▽

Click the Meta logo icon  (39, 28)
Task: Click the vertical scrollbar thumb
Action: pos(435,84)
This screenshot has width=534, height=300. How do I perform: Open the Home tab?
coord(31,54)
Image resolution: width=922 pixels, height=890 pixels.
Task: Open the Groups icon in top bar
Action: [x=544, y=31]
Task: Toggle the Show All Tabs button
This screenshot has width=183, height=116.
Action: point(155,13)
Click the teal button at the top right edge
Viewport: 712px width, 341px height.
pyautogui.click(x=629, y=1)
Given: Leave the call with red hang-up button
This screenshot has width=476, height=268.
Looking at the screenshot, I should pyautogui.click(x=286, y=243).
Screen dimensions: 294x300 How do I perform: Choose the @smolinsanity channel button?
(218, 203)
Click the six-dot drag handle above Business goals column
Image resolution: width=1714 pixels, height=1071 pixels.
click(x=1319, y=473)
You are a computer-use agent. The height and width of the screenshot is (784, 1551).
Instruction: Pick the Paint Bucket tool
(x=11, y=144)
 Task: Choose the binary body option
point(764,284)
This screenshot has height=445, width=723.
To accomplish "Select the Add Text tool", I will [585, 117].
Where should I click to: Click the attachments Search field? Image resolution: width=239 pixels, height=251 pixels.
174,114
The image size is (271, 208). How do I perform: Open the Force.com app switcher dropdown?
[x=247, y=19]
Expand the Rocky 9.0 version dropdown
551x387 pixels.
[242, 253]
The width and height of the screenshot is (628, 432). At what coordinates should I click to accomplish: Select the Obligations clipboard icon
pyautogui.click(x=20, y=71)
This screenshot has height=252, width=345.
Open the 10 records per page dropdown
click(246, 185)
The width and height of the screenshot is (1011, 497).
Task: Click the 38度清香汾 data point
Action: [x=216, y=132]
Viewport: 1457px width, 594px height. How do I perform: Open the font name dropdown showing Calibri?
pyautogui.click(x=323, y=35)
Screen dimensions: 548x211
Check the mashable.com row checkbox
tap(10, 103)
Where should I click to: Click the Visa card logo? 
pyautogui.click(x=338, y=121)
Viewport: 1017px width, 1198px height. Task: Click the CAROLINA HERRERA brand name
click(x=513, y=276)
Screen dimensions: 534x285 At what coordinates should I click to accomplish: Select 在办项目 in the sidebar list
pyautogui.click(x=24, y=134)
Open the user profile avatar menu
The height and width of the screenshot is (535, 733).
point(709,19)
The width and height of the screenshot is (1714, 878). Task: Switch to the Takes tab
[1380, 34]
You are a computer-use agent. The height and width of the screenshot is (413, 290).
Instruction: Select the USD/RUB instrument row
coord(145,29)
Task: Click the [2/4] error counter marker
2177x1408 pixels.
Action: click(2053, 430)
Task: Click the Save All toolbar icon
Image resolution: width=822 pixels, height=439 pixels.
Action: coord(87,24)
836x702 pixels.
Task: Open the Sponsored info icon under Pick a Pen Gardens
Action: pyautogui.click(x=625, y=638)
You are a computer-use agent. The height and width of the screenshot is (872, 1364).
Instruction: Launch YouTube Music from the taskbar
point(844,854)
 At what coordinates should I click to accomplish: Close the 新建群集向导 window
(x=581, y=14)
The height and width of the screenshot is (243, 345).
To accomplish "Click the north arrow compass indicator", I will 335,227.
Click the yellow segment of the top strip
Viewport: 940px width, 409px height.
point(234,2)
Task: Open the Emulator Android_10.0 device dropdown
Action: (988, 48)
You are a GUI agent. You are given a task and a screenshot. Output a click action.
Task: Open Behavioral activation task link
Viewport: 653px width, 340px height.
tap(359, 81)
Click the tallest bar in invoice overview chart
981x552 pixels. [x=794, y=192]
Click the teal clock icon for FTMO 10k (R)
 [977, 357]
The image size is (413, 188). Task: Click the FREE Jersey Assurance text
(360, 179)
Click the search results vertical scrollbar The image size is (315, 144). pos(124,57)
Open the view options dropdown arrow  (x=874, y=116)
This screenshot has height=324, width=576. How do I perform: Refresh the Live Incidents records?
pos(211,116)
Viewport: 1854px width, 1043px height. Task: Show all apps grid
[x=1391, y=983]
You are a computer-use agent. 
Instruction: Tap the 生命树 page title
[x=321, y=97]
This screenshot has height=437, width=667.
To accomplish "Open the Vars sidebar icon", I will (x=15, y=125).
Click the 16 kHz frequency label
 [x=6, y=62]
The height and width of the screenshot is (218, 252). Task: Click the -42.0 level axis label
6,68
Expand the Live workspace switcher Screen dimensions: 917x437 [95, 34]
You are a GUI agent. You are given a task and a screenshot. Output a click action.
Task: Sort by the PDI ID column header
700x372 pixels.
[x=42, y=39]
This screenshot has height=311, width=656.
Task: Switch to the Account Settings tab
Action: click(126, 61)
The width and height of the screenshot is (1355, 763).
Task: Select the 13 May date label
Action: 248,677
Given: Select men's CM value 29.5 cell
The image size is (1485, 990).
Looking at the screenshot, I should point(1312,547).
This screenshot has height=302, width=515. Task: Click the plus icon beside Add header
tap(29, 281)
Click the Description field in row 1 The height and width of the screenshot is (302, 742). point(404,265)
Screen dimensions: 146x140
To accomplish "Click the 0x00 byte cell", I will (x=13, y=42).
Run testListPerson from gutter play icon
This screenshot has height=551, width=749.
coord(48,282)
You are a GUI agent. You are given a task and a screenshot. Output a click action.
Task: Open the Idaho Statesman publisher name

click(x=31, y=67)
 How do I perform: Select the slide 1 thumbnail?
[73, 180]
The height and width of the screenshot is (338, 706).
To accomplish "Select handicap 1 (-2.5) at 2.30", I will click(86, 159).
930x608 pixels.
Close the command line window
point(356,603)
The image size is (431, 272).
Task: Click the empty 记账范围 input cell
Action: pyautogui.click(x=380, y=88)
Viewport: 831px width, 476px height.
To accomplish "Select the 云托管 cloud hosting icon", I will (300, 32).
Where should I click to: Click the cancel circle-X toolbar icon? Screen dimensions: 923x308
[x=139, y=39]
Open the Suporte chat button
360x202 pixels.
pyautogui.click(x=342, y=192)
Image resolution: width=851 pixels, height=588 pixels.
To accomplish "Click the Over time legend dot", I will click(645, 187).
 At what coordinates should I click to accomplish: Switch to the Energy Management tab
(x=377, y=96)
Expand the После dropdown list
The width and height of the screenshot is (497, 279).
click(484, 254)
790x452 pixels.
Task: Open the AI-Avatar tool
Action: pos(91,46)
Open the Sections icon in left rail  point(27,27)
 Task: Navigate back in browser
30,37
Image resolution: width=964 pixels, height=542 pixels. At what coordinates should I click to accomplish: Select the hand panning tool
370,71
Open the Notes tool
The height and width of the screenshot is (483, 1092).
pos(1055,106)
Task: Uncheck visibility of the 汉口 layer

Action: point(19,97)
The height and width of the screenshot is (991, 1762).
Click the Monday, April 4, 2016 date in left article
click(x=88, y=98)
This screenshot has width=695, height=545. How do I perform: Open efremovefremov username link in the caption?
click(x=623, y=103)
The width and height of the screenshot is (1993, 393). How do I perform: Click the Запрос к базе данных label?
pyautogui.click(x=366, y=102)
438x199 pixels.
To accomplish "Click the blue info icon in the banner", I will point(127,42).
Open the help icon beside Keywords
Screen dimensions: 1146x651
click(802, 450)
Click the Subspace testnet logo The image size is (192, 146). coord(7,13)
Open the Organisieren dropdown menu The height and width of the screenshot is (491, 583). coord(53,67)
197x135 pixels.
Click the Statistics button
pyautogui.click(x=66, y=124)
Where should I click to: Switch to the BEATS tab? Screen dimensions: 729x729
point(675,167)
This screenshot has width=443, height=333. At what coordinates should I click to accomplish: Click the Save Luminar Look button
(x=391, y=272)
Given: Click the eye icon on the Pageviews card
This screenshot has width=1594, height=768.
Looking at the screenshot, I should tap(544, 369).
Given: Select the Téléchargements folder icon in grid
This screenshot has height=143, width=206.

△

* _任务_
从上文含有“197x135 pixels.”的那一行起，逐字照录各行，抄到含有“(x=391, y=272)”的那一行为止，首尾两行都包括在内。

* _参考答案_
197x135 pixels.
Click the Statistics button
pyautogui.click(x=66, y=124)
Where should I click to: Switch to the BEATS tab? Screen dimensions: 729x729
point(675,167)
This screenshot has width=443, height=333. At what coordinates should I click to accomplish: Click the Save Luminar Look button
(x=391, y=272)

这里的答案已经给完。